Dinner that night consists of a sumptuous seafood steamboat. Fresh prawns, fish and crab caught locally were arranged neatly together with fishballs and crab sticks on a bed of cabbage and greens waiting for us to drop them into our choice of tom yum soup or chicken both.
After dinner, we took a stroll towards the Sultan Omar Ali Saifuddin (SOAS) Mosque. We froze in awe and paused for photographs as the view of the gigantic honeycomb of gold came into our view. I had seen many mosques in Singapore and Malaysia but seeing the SOAS Mosque glowing at night was a very special experience.
Do you know that there is an International Quran Reading Competition? The national Quran reading competition in Brunei is held annually at SOAS Mosque and I heard that the winner of the Quran reading competition will be rewarded with a lifetime monthly stipend of B$2,000 courtesy of the government.
Jame’Asr Hassanil Bolkiah Mosque, or JAME Mosque for short, is the largest mosque in Brunei and is considered one of the grandest monuments in Islamic culture. It was built to commemorate the 25th anniversary of the sultan’s reign. We managed to make it in time to snap a few postcard worthy photographs before the mosque closed for the night.
By the request of TIffany, we made a side trip to Fitness Zone Health Club.
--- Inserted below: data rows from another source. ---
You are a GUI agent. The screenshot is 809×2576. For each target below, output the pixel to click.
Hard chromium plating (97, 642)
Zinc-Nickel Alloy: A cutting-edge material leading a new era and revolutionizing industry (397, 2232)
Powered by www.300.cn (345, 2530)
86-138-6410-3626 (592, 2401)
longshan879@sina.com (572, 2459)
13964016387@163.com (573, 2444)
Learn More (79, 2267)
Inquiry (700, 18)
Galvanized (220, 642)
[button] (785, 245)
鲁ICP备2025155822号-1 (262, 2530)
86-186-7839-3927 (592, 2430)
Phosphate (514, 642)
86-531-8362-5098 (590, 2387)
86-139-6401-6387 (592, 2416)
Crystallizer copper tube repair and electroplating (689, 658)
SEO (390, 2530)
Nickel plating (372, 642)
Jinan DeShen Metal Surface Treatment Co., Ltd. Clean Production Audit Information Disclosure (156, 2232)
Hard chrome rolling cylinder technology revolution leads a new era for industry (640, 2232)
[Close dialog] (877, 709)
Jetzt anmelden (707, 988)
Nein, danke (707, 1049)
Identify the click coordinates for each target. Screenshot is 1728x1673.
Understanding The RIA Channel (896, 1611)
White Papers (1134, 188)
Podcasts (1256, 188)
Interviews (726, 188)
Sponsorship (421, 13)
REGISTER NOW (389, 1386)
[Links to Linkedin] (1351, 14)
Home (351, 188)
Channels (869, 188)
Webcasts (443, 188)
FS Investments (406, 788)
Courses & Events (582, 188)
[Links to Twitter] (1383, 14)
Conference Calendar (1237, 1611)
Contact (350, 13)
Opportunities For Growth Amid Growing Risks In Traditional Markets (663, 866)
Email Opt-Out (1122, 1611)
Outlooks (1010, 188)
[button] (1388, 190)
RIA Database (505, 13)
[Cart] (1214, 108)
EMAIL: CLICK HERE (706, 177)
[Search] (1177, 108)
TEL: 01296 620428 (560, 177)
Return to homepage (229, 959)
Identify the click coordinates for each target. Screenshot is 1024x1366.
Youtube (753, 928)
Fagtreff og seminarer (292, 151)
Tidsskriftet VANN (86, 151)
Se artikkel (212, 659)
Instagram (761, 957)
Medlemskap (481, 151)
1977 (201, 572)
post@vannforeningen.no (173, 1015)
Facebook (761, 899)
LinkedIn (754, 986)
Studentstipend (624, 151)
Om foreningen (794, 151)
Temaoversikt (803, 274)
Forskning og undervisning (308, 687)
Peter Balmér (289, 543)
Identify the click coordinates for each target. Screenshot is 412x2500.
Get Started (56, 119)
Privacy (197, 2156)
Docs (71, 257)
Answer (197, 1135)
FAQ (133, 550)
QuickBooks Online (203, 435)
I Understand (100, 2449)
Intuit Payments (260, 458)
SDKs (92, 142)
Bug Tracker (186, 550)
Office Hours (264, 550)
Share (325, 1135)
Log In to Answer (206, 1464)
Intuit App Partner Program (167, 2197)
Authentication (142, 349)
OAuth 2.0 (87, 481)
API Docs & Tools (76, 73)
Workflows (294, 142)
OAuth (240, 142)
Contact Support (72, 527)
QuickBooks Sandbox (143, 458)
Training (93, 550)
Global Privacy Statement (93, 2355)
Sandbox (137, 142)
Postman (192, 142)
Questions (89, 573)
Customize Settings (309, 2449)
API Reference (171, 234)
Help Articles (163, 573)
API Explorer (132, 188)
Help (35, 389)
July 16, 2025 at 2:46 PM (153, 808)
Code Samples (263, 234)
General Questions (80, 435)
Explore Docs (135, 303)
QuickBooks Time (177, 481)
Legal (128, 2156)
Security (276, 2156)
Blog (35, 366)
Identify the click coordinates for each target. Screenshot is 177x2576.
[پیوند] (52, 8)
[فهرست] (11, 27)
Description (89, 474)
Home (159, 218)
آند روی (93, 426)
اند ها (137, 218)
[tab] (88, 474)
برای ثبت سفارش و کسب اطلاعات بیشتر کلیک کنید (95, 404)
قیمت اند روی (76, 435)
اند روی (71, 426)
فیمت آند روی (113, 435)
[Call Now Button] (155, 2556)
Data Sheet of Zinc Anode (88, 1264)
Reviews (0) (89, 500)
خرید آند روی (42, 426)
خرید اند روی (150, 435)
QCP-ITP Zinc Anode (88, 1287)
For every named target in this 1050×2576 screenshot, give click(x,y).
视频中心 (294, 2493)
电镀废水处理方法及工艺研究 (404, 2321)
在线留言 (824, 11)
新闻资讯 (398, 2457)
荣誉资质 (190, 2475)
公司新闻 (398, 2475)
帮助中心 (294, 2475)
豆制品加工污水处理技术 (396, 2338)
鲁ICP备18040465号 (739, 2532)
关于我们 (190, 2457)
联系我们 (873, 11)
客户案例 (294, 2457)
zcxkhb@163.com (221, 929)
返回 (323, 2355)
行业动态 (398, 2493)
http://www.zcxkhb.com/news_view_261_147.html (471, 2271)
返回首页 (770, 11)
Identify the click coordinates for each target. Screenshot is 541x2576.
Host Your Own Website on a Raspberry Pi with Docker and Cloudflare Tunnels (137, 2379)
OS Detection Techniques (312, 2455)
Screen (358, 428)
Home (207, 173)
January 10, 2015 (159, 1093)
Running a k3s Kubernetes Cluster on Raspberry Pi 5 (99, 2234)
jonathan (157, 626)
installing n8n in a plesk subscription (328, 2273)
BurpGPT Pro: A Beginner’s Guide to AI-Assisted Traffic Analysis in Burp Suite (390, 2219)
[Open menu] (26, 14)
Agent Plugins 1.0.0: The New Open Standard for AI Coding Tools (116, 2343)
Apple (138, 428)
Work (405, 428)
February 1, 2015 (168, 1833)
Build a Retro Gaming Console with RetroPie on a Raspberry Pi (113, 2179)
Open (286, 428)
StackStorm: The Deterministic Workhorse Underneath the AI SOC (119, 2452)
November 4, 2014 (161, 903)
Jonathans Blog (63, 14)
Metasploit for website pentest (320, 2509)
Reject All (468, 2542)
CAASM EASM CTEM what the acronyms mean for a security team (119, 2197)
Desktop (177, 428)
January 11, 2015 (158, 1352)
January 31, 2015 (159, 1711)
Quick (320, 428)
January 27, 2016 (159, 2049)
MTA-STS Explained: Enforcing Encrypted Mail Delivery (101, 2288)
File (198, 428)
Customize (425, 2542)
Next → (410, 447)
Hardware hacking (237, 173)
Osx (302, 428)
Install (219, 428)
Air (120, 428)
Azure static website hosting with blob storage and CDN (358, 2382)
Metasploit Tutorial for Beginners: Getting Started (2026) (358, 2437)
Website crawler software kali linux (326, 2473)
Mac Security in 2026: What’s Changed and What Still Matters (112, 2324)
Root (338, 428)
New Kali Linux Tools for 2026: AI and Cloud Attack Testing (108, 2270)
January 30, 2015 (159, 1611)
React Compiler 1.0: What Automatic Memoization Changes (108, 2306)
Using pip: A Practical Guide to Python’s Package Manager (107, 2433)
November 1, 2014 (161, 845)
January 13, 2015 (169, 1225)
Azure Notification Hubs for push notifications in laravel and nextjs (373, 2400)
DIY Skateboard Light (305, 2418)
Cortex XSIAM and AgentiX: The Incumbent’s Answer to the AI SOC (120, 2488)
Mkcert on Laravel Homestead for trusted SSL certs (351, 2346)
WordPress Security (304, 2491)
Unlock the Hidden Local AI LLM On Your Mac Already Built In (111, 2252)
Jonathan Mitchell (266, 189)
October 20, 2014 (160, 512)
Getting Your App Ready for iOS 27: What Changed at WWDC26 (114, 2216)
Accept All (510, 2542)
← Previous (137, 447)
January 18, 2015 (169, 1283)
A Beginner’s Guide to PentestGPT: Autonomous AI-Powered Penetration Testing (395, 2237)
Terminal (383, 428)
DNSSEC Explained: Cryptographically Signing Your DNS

This gym is opened by Brunei-born Taiwanese celebrity, Wu Zun (formerly) of Fahrenheit. We heard that sometimes overseas fans of this popular singer/actor will travel to Brunei and camp outside the gym in hope of catching a glimpse of their idol. At least, Tiffany didn’t have to sleep outside Fitness Zone that night.
The final highlight of the evening was the trip to the night market at Gadong shopping area, located 5-10 minutes walk away from Rizqun International Hotel where we were staying. It offers a glimpse into the local cuisine culture and as bloggers, we entertained ourselves that night by making funny poses and engaging in food photography, much to the amusement of the locals.
We spotted a stall selling B$1.00 Nasi Katok, a dish of hot rice served with a side of spicy sambal, and a piece of chicken or beef or pusu (anchovies). Nasi means rice in the Malay language and Katok means knock. Back in the old days, there was no 24-hour eateries, so the only way for a hungry person to get a midnight fix was to knock on the doors of a food outlet and get the owner out of bed. The sleepy owner will then prepare a simple dish which evolves into the present day Nasi Katok. (Click here to read more about the story of Nasi Katok.)
After having some snacks from Gadong night market and tea in my hotel room, it was time for us to turn in for the night. I will be sharing about Ulu Ulu Resort and Ulu Temburong National Park tomorrow, so stay tuned.
Thank you Royal Brunei Airlines, Brunei Tourism and Omy.sg for sending me to Brunei. And blogger friends Andy Storm, Deenise Glitz, Karen “Renzze” Ashley and Tiffany Yong for sharing their travel photos.
P.S. – There are no public bus or train service in Brunei. You may take a taxi to an attraction but it will be difficult to find a cab back to your hotel. The best way to explore Brunei is to book a tour package.